Task objective →
What is needed is a word-for-word copy of the lines below from the one with "Enable このデータをデータ モデルに追加する checkbox" through the one with "Task: Click the Daily CCS Summary heading", both included, with every picture left out.

───── Data

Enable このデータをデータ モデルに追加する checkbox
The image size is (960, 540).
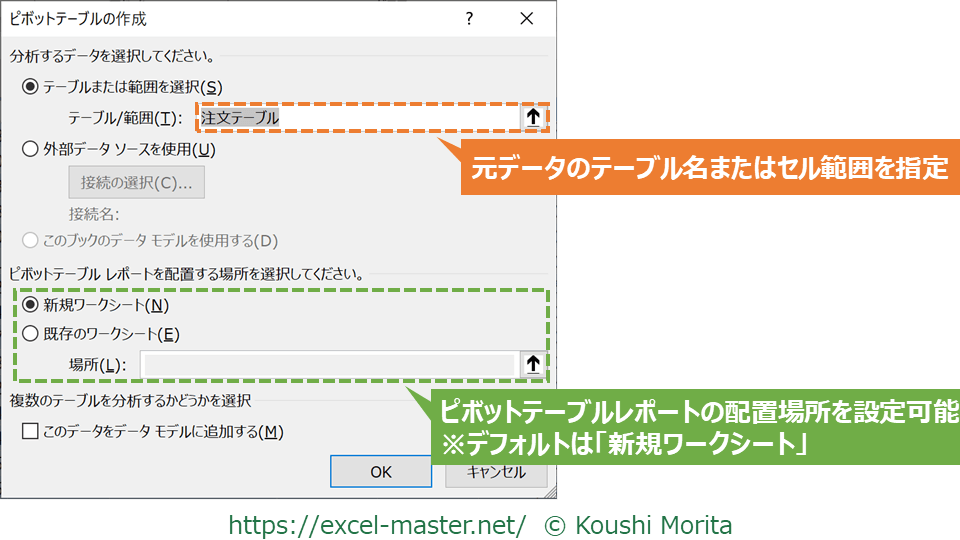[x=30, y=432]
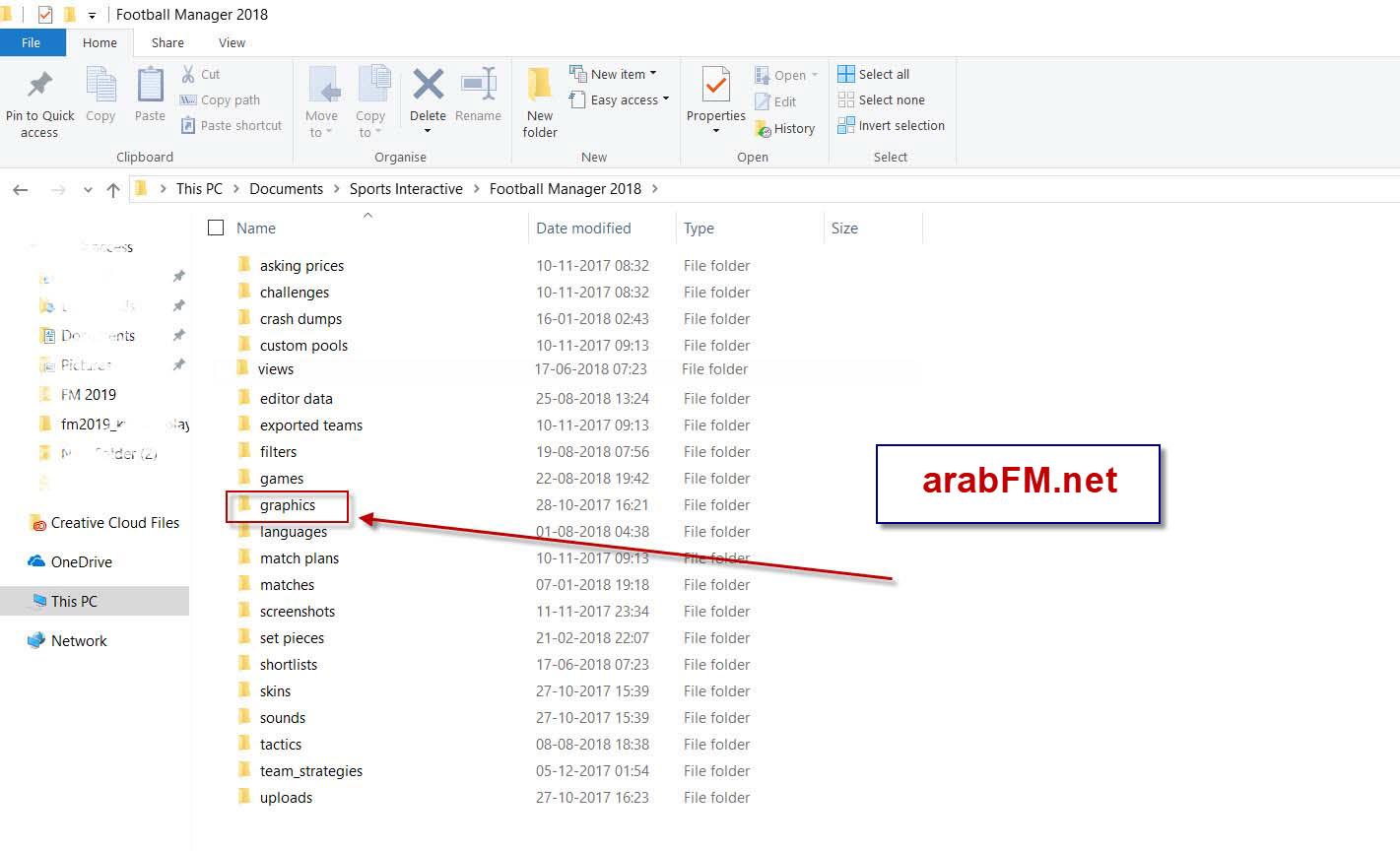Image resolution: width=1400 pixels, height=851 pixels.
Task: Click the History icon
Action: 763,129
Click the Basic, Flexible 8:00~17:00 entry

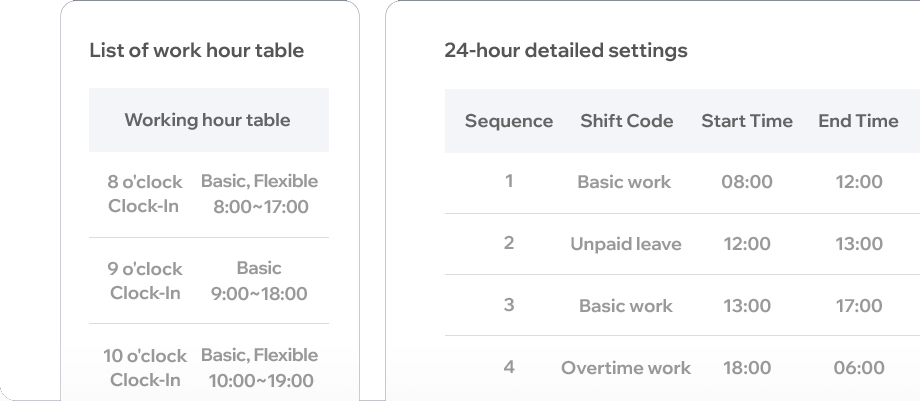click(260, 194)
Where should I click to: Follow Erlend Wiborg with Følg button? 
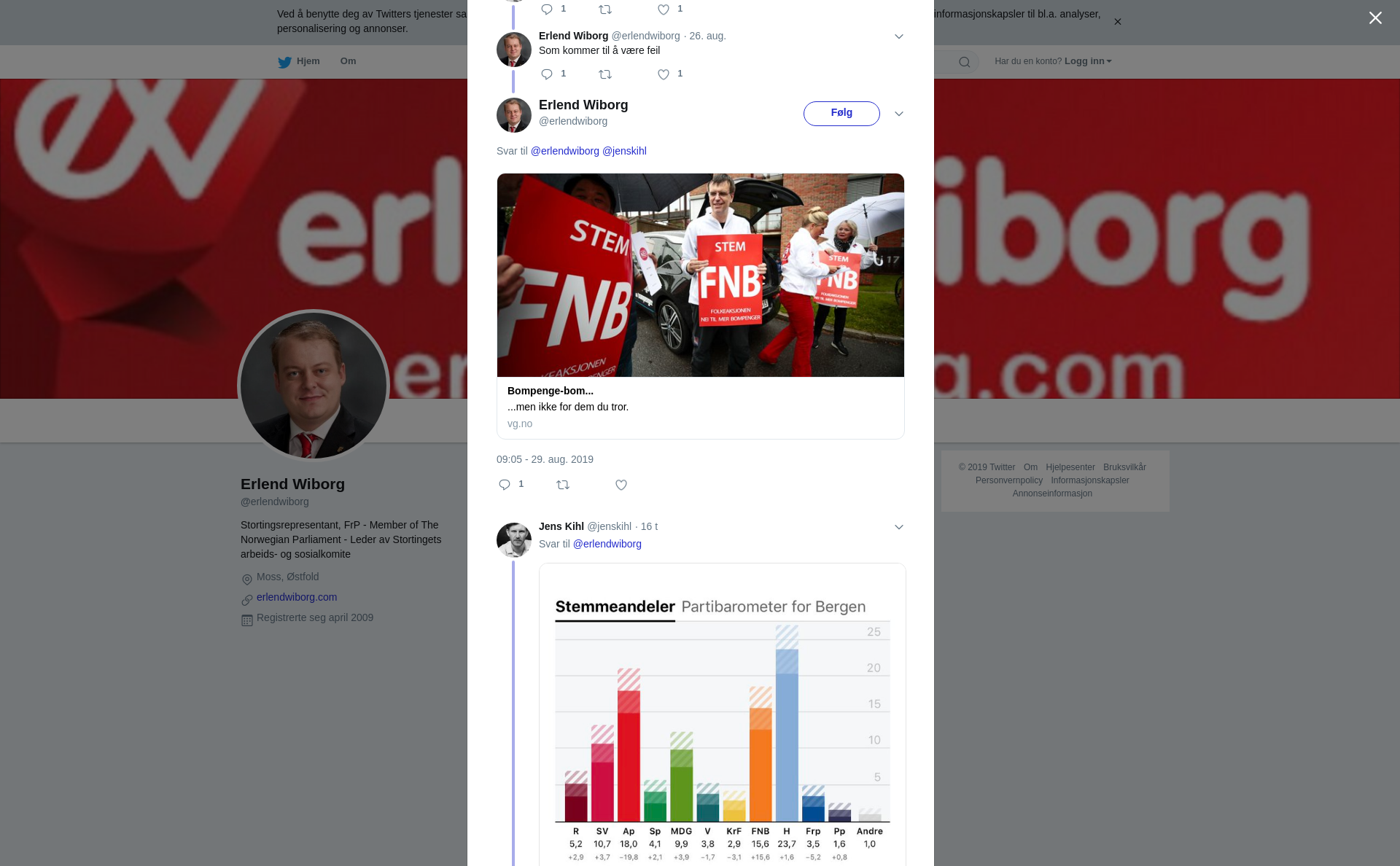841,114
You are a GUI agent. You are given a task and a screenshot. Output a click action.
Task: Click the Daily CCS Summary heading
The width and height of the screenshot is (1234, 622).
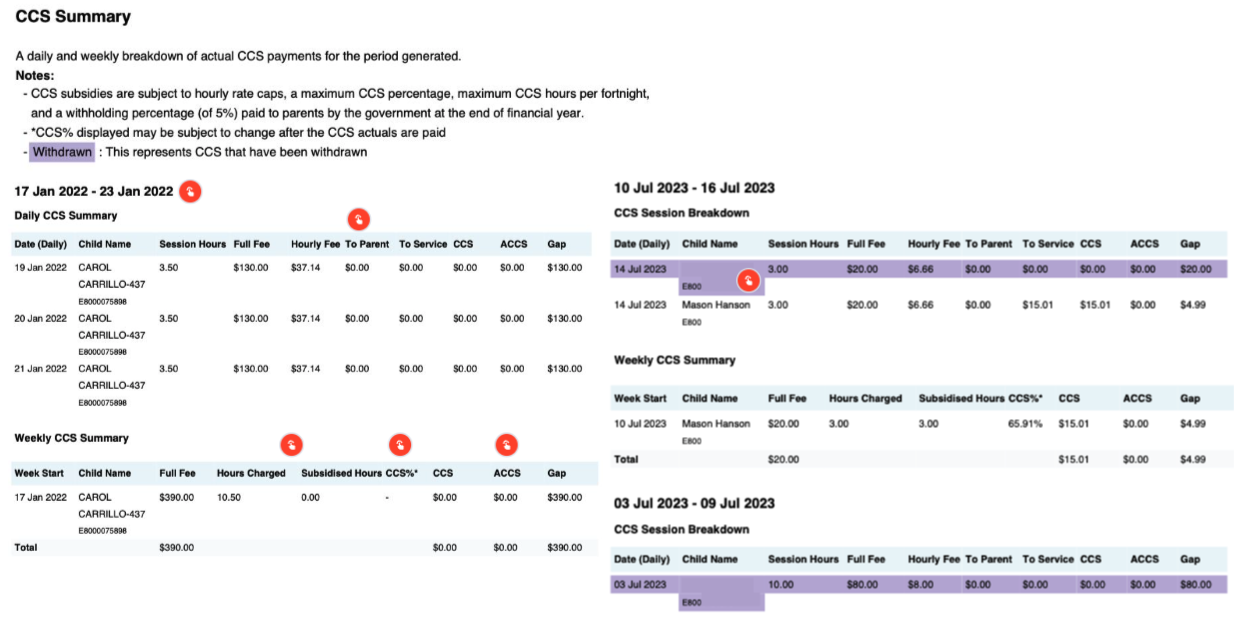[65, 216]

──────────
───── Data

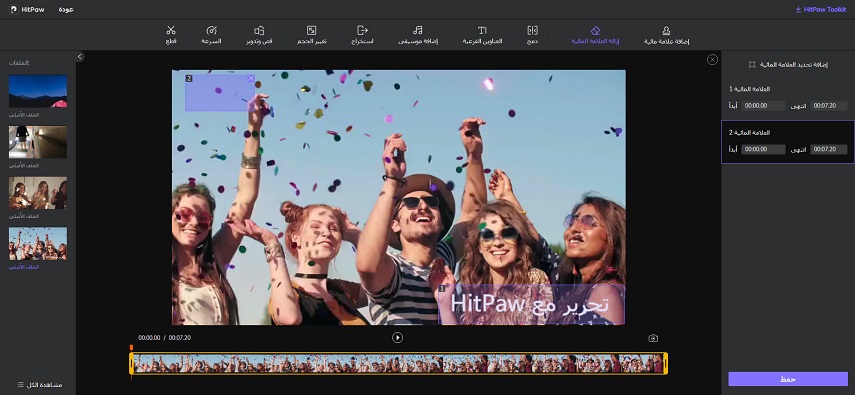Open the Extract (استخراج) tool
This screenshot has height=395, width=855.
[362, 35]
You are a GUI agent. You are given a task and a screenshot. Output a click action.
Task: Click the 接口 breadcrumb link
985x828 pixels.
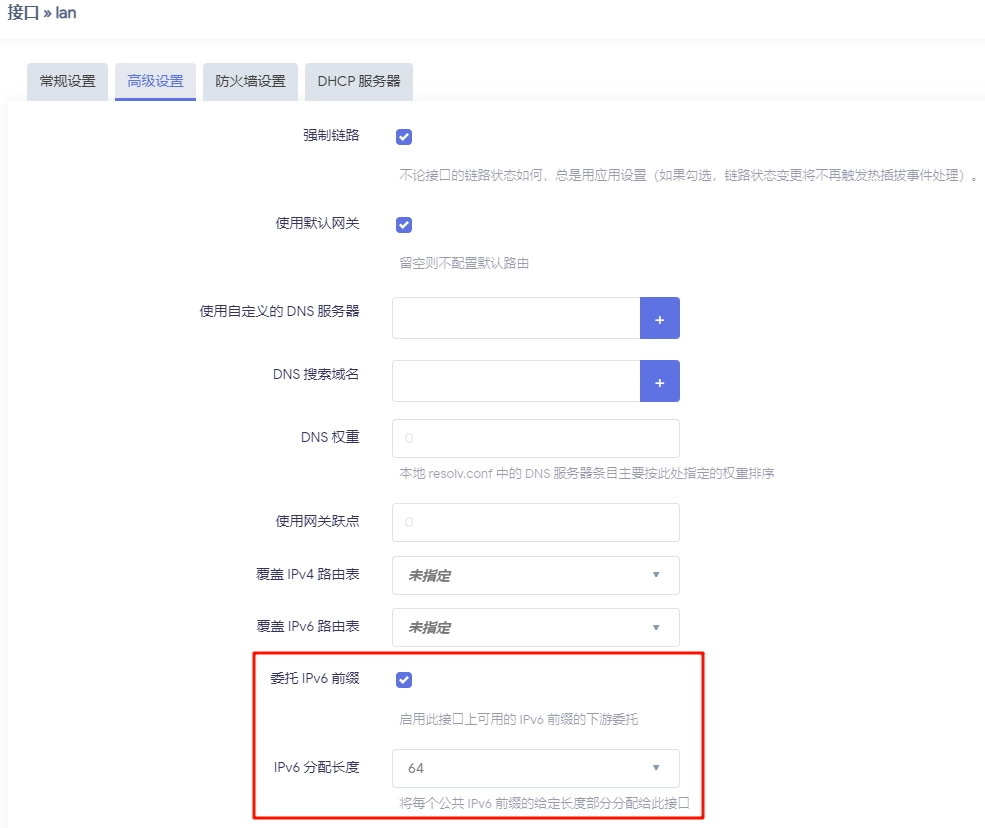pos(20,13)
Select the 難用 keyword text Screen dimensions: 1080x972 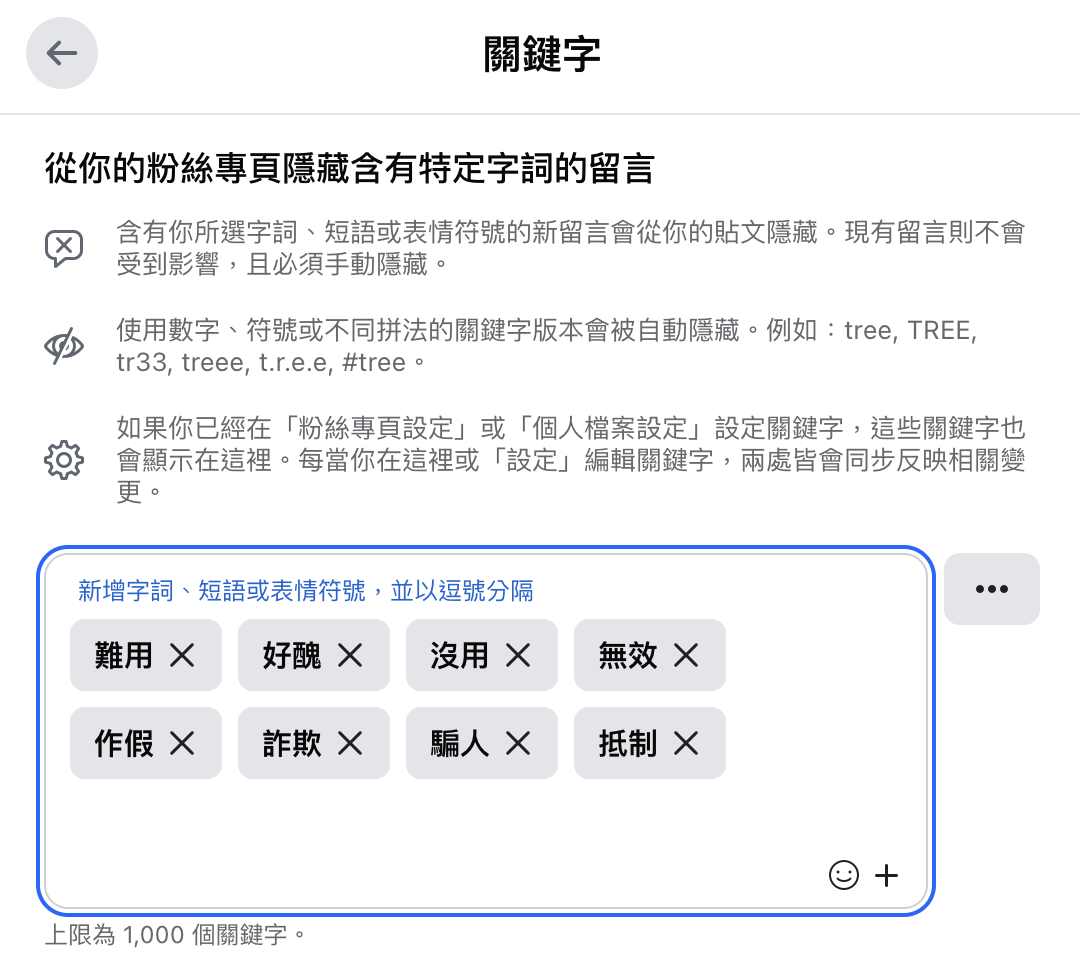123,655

──────────

Solution →
Enable このデータをデータ モデルに追加する checkbox
The image size is (960, 540).
[x=30, y=432]
Image resolution: width=1400 pixels, height=851 pixels.
Task: Click the History icon
Action: 763,129
Click the Basic, Flexible 8:00~17:00 entry

click(260, 194)
Where should I click to: Follow Erlend Wiborg with Følg button? 
841,114
You are a GUI agent. You are given a task and a screenshot. Output a click action.
Task: Click the Daily CCS Summary heading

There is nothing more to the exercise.